*** Opening Exercise inputs ***

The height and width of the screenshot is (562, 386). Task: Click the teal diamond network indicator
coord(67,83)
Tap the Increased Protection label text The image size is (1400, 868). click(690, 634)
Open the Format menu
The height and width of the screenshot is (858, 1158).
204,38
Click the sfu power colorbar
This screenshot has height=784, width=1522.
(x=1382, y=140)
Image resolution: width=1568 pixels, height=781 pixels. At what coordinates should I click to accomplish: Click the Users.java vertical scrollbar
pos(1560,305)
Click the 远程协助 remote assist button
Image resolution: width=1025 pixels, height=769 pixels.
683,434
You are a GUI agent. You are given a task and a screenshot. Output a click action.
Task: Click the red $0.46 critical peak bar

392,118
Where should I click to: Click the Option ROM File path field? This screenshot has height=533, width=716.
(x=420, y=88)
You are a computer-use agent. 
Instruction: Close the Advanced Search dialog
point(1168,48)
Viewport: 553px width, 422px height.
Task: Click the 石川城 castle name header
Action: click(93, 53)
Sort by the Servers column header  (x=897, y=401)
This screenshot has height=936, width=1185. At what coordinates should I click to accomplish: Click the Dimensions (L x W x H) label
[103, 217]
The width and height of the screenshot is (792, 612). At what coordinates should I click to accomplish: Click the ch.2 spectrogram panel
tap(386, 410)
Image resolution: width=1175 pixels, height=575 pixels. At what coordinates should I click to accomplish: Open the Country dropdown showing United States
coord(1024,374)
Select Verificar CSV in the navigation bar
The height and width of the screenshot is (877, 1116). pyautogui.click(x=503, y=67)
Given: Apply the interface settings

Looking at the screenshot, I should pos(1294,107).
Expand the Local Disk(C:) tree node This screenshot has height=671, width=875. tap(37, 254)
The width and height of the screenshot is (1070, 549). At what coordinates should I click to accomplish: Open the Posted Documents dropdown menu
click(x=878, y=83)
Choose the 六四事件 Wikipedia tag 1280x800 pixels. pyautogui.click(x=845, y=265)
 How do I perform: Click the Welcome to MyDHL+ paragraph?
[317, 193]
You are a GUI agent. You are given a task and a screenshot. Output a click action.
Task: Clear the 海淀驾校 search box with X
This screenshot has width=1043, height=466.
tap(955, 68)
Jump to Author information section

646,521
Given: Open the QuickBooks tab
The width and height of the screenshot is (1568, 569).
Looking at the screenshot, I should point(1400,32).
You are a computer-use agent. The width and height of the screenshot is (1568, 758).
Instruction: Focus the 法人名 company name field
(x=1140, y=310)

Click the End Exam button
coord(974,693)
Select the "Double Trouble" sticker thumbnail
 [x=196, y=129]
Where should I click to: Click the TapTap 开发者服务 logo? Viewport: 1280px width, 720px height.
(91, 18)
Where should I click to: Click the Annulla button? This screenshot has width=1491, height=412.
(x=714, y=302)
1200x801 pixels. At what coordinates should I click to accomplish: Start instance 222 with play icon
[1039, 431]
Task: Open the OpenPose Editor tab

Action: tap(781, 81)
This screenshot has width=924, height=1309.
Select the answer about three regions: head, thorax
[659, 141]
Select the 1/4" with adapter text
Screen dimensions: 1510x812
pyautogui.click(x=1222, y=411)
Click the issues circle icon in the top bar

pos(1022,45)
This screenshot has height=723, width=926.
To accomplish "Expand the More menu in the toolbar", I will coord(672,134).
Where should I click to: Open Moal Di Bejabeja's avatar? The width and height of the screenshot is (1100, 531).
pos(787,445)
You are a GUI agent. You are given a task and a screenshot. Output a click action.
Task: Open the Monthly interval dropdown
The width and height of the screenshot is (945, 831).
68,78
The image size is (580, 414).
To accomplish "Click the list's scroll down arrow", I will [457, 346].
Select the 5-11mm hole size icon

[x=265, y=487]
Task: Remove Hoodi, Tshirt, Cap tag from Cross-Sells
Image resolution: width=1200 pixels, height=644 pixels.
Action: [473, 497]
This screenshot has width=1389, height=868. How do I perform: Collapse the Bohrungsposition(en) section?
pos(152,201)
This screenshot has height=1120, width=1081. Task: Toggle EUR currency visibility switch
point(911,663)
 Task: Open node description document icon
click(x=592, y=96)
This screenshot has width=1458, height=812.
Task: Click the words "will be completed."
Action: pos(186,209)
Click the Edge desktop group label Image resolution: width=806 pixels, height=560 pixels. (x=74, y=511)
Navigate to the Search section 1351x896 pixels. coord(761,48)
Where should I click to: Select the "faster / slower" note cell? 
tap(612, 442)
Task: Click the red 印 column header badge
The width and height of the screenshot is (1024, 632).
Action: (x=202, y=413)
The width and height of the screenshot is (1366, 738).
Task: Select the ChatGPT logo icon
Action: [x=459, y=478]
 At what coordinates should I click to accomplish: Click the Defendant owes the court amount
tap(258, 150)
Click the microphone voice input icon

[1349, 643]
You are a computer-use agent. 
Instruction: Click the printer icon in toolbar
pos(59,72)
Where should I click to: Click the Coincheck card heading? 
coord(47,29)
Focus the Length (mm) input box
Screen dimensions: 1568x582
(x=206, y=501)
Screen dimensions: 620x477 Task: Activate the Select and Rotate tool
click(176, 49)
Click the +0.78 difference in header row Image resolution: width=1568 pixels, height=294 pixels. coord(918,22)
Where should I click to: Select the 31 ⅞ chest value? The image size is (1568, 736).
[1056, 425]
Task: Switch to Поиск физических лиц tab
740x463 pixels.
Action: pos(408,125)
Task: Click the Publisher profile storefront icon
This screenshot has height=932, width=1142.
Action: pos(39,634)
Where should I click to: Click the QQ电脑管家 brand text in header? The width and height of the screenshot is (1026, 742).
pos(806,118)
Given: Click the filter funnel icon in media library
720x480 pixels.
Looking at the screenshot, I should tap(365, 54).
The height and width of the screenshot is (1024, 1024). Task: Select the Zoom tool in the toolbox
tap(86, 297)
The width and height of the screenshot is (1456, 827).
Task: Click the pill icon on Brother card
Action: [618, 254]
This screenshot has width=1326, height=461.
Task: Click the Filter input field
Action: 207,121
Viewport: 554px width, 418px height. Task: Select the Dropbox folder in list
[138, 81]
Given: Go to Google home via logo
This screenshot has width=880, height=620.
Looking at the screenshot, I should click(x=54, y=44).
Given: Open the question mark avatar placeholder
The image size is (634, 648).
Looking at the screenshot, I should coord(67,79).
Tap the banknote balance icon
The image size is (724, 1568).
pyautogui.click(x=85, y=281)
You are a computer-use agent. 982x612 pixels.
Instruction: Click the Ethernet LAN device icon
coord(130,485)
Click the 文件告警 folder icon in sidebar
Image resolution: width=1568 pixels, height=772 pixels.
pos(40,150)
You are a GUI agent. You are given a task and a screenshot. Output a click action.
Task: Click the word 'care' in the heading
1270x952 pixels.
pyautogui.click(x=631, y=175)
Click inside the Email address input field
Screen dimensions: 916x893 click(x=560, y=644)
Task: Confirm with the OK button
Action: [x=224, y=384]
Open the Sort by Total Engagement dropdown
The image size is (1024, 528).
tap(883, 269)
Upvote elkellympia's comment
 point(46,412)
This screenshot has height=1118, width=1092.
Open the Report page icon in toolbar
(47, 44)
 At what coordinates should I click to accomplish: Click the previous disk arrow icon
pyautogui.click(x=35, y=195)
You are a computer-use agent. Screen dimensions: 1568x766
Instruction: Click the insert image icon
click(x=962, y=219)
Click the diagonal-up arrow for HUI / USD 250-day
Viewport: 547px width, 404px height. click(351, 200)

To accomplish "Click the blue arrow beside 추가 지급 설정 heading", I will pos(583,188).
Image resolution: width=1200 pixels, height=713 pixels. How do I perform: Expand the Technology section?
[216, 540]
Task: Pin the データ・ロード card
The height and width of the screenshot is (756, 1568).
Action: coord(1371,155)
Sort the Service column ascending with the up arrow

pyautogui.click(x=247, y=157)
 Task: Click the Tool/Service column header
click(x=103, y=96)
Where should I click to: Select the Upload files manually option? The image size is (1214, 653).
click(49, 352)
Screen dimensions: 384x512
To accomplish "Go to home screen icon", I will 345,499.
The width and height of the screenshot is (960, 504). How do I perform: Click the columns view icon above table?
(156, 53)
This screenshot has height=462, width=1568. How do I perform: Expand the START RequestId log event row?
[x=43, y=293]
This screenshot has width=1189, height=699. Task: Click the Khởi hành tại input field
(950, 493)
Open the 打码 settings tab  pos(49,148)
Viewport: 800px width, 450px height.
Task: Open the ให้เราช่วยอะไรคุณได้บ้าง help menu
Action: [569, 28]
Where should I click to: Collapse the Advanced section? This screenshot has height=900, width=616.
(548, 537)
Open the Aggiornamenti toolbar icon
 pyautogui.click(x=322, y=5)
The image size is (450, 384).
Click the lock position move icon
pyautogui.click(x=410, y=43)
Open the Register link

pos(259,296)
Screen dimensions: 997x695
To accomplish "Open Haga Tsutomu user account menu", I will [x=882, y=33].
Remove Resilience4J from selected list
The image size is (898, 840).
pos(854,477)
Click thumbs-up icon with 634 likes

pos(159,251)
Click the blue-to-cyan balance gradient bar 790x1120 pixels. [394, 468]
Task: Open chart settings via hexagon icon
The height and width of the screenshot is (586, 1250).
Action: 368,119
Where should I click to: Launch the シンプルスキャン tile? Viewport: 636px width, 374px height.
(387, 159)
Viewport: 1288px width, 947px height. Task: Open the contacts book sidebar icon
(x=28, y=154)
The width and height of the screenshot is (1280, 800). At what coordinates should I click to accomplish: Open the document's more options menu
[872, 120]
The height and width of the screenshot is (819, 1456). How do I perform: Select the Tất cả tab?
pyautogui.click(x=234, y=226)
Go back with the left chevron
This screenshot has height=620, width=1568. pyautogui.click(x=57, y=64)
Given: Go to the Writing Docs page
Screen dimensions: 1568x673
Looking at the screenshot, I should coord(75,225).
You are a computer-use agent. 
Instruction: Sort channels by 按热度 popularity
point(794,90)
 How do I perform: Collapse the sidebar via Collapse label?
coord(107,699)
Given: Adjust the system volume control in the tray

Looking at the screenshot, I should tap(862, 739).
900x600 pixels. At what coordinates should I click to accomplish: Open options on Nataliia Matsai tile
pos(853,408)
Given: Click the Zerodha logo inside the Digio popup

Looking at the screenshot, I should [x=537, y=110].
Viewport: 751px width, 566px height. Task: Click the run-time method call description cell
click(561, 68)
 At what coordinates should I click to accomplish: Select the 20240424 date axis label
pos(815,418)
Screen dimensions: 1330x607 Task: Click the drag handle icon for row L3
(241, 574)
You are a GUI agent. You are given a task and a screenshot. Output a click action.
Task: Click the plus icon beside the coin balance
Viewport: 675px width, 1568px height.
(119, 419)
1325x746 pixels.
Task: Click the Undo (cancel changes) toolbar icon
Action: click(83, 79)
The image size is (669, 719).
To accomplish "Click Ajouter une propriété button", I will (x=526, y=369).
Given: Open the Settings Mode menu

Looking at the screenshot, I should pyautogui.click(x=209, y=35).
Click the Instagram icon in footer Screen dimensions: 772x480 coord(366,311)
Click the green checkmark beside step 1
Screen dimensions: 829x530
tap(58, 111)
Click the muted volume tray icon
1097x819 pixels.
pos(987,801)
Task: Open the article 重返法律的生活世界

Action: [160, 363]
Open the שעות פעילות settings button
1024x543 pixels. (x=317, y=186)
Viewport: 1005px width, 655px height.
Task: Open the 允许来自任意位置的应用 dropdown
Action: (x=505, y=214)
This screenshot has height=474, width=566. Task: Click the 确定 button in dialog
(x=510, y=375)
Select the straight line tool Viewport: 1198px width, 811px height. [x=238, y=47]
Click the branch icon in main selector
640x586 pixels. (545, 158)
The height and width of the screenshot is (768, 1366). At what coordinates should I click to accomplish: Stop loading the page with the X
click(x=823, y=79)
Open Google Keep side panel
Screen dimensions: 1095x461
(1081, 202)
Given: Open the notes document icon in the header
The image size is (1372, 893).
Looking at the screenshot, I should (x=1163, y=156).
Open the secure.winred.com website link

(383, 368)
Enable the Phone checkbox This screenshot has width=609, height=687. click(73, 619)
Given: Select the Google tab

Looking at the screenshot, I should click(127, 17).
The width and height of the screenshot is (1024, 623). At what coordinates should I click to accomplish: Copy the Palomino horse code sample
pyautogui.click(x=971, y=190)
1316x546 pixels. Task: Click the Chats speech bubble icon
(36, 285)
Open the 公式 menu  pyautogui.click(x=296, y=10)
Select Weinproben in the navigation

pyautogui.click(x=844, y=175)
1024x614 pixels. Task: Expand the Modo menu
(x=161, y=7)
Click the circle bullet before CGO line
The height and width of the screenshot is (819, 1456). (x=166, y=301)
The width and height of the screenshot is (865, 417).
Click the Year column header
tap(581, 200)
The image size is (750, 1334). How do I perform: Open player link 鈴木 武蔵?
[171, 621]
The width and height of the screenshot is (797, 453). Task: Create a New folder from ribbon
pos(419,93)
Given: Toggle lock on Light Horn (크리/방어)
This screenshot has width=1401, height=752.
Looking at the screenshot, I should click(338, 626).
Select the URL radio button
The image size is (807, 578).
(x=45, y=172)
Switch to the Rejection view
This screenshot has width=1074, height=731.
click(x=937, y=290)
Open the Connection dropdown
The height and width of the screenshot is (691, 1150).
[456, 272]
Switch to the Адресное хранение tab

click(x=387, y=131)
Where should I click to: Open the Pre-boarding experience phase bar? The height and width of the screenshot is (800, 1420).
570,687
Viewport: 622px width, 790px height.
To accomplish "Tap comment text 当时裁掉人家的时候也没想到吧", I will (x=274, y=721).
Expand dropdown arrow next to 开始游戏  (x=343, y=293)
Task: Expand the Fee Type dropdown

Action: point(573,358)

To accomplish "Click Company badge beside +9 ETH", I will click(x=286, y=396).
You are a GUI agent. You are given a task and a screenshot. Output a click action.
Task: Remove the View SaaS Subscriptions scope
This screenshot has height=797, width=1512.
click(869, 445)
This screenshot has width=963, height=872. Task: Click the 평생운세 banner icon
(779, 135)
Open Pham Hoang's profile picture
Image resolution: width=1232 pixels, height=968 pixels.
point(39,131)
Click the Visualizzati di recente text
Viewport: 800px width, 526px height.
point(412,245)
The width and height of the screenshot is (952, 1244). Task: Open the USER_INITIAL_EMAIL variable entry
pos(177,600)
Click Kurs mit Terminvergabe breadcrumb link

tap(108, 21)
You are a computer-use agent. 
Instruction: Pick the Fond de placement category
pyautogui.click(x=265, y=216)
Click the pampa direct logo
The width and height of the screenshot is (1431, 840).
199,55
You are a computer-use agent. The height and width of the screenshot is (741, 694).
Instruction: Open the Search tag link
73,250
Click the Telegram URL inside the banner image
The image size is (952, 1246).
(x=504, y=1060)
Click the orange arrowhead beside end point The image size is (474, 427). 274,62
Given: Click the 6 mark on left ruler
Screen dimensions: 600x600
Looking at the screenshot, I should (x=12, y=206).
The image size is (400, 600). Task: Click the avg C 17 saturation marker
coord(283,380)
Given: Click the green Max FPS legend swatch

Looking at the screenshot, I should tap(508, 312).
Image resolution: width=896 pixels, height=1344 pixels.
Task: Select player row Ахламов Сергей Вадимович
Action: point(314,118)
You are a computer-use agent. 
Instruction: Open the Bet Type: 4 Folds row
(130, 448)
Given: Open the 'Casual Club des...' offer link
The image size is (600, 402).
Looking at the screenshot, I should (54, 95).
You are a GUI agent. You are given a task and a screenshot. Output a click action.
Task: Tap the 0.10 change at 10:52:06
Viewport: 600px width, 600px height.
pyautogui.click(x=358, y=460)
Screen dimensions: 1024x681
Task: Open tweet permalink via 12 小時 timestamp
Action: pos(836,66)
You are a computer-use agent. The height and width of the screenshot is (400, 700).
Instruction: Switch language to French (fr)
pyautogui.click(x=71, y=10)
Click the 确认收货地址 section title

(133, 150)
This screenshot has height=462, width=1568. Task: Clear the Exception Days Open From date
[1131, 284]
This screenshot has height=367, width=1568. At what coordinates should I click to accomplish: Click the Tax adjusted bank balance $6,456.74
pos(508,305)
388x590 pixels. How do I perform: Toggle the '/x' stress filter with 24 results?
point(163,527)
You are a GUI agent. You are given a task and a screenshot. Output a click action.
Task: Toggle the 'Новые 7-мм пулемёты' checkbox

*** Closing Exercise inputs ***

Respond with only the number of lines in the records that include the word "home".

2